Segment Start: Extract

From Bloomberg: “Teach an Industry to Fish and Maybe it will Survive”

Boats in Chatham, MA

Fishing Boats in Chatham, MA
Photo by John Rae

On EDFish, we’re often discussing the virtues of catch shares and the progress we’re making working with fishermen to achieve sustainable fisheries.  It’s nice to see others take notice of the importance of rebuilding American fisheries and making sure their not only sustainable, but economically viable.

This week, catch shares got some attention from the editors at Bloomberg.  In their editorial, “Teach an Industry to Fish and Maybe it will Survive”  catch shares were held up as the “best alternative” to managing our fisheries in a way that’s fair to fishermen and ensure sustainability.  They affirm that carefully designed catch shares deserve more attention and widespread implementation.

While the world’s oceans and fisheries face many challenges including overfishing, EDF believes catch shares offer a positive way forward. They are a management tool for fisheries that consider the economic, social and biological concerns of stakeholders. Rebuilding fish populations and ensuring stable jobs for fishermen can go hand in hand.

Segment End: Extract

Work instructions:
A: Can you return the passage of the catch shares post starting with "This week, catch" and going on through "and widespread implementation."?
B: In the catch shares post, what did the Bloomberg editors hold catch shares up as?
The data that comes next has no connection to the catch shares post.

Segment Start: Entries supplied

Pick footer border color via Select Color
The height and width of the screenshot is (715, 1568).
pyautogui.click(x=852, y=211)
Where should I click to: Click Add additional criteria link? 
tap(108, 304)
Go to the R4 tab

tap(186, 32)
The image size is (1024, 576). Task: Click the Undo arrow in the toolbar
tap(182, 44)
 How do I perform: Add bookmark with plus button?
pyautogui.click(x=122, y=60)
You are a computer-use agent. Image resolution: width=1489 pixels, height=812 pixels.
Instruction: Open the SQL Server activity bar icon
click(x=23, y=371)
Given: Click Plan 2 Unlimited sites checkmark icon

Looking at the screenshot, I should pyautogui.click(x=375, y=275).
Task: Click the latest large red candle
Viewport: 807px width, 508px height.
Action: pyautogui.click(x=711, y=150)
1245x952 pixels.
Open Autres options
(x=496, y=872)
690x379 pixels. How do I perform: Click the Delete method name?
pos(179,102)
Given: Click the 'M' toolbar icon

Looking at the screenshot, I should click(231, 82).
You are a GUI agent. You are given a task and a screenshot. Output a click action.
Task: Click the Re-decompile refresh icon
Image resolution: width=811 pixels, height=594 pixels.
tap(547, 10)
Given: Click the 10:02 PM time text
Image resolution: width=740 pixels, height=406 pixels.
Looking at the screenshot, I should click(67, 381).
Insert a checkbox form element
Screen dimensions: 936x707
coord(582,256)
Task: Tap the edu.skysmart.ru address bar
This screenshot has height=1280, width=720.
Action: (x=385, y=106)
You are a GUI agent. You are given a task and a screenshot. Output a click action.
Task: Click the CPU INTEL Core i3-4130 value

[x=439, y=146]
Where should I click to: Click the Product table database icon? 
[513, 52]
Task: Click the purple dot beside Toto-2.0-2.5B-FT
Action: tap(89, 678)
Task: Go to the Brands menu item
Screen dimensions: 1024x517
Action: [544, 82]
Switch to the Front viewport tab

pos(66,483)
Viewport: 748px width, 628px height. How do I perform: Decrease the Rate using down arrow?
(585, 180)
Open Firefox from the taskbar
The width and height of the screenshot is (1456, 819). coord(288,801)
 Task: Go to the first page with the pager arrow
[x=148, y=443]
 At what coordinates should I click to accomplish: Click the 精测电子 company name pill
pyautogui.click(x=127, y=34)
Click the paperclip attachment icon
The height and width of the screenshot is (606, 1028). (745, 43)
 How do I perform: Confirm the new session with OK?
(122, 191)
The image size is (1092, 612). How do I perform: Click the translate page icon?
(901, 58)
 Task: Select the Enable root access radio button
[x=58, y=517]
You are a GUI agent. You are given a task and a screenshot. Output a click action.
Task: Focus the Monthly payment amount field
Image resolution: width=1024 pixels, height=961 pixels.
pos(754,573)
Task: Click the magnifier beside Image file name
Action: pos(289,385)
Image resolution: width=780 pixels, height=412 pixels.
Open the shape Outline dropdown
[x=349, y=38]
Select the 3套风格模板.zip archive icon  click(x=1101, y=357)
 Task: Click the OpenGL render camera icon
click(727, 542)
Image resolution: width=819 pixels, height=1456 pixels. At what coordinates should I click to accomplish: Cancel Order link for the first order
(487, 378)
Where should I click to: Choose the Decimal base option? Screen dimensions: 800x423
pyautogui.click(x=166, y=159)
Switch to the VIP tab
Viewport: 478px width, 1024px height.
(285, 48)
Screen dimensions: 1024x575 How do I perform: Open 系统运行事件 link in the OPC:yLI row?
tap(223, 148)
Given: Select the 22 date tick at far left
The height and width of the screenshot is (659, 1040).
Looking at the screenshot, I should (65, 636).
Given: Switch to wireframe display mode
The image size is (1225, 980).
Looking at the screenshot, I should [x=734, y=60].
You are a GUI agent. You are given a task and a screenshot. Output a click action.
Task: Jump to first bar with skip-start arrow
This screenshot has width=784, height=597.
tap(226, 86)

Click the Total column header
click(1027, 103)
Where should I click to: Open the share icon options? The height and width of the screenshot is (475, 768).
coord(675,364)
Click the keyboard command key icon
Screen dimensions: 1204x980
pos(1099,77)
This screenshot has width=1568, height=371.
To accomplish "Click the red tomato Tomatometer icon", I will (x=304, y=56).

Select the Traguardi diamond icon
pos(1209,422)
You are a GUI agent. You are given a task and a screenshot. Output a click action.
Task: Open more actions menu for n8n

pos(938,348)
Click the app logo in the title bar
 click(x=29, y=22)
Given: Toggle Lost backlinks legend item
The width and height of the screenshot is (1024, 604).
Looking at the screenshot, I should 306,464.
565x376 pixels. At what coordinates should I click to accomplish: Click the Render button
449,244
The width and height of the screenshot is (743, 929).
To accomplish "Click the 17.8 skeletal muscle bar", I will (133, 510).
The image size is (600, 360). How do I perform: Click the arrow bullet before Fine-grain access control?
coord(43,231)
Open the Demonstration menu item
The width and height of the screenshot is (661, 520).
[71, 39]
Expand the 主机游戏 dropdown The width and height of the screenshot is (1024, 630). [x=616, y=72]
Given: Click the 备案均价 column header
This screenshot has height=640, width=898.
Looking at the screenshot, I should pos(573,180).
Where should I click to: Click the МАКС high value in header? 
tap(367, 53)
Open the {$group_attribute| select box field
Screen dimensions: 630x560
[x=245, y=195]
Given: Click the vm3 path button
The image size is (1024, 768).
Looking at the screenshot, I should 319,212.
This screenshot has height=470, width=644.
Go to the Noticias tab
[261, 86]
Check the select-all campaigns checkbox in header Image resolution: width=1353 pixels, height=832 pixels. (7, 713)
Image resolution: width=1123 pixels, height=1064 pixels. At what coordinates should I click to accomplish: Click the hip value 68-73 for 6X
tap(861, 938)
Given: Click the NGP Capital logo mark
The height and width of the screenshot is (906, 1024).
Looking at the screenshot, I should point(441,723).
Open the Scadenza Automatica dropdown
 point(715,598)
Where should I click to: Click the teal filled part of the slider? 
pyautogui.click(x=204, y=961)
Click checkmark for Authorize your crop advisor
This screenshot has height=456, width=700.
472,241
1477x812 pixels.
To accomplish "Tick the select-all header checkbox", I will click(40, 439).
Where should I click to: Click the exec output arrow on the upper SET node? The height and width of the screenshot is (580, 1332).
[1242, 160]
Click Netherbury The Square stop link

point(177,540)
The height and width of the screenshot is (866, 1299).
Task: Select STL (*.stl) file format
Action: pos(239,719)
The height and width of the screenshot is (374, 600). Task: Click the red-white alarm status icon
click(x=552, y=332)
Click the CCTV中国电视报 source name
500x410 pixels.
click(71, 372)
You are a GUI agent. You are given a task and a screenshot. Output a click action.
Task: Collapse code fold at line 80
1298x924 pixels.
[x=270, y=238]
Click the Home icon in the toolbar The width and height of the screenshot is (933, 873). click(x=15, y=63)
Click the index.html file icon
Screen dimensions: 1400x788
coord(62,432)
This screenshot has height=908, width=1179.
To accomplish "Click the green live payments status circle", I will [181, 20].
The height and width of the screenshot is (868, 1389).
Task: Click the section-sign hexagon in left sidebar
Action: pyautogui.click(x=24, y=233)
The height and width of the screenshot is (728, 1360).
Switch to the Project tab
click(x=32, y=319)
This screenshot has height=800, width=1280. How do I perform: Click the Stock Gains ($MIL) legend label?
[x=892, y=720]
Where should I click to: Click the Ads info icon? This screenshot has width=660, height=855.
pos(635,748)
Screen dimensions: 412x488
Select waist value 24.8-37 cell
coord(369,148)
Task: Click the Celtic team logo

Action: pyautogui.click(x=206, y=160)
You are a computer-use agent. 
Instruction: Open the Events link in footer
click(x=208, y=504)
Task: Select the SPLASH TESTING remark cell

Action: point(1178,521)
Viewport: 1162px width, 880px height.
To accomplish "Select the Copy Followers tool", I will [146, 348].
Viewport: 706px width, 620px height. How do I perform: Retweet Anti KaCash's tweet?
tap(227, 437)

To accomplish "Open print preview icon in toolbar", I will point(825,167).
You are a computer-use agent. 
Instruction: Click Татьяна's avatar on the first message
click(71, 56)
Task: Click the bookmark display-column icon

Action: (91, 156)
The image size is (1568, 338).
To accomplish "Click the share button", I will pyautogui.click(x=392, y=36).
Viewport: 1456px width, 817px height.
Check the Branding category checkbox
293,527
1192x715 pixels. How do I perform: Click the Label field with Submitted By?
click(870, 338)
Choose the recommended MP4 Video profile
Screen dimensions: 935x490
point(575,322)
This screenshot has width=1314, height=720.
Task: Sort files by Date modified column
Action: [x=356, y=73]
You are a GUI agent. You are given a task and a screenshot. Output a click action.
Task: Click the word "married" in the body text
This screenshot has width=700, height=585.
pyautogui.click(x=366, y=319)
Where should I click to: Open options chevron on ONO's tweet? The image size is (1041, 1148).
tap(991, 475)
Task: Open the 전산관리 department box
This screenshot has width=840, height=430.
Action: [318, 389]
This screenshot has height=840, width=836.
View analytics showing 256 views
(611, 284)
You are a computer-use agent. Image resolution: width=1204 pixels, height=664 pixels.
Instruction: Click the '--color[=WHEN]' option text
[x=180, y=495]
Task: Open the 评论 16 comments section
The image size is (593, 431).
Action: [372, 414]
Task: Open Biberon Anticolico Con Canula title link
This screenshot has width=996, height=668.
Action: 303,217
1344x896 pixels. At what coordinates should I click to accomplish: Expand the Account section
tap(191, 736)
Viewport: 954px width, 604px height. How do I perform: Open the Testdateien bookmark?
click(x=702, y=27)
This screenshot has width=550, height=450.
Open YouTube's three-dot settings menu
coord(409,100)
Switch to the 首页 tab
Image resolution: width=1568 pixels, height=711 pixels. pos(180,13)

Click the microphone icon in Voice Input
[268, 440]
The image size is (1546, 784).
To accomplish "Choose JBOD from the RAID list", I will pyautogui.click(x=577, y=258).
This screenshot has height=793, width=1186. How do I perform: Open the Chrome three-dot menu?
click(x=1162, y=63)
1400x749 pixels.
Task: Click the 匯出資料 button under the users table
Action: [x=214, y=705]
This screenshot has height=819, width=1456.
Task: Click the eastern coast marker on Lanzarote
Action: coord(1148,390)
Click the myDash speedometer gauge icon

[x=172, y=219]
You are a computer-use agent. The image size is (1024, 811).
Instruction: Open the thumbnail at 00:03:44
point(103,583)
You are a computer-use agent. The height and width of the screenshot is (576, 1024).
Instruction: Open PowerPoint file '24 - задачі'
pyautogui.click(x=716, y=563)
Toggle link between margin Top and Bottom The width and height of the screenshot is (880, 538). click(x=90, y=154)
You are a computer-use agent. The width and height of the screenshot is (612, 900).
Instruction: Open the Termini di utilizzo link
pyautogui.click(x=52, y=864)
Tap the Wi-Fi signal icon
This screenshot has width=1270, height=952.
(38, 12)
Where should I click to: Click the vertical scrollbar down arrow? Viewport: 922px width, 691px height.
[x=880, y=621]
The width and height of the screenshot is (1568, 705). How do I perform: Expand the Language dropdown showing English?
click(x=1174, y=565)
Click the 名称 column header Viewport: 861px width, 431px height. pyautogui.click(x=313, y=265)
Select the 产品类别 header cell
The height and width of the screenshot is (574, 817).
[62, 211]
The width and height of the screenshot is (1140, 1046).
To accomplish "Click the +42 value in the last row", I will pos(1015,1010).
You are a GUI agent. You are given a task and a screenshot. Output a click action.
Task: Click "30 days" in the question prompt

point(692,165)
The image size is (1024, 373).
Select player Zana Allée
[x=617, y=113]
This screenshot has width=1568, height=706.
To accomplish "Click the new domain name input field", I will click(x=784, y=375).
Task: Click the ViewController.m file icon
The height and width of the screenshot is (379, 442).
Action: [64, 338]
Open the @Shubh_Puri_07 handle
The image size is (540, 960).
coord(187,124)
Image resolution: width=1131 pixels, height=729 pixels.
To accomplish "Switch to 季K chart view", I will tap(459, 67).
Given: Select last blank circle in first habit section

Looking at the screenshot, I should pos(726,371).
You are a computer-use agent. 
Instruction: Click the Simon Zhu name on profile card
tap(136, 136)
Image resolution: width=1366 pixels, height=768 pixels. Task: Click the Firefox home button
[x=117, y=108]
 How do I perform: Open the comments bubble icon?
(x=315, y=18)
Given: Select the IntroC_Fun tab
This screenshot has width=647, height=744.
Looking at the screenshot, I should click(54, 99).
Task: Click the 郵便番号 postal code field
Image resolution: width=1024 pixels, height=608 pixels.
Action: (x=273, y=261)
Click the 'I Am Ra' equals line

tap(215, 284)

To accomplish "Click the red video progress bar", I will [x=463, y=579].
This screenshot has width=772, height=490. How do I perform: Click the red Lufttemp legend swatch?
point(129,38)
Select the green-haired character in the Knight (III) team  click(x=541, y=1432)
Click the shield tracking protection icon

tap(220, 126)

Segment End: Entries supplied

Task-by-task answers:
A:
This week, catch shares got some attention from the editors at Bloomberg.  In their editorial, “Teach an Industry to Fish and Maybe it will Survive”  catch shares were held up as the “best alternative” to managing our fisheries in a way that’s fair to fishermen and ensure sustainability.  They affirm that carefully designed catch shares deserve more attention and widespread implementation.

B: The "best alternative" to managing fisheries in a way that's fair to fishermen and ensures sustainability.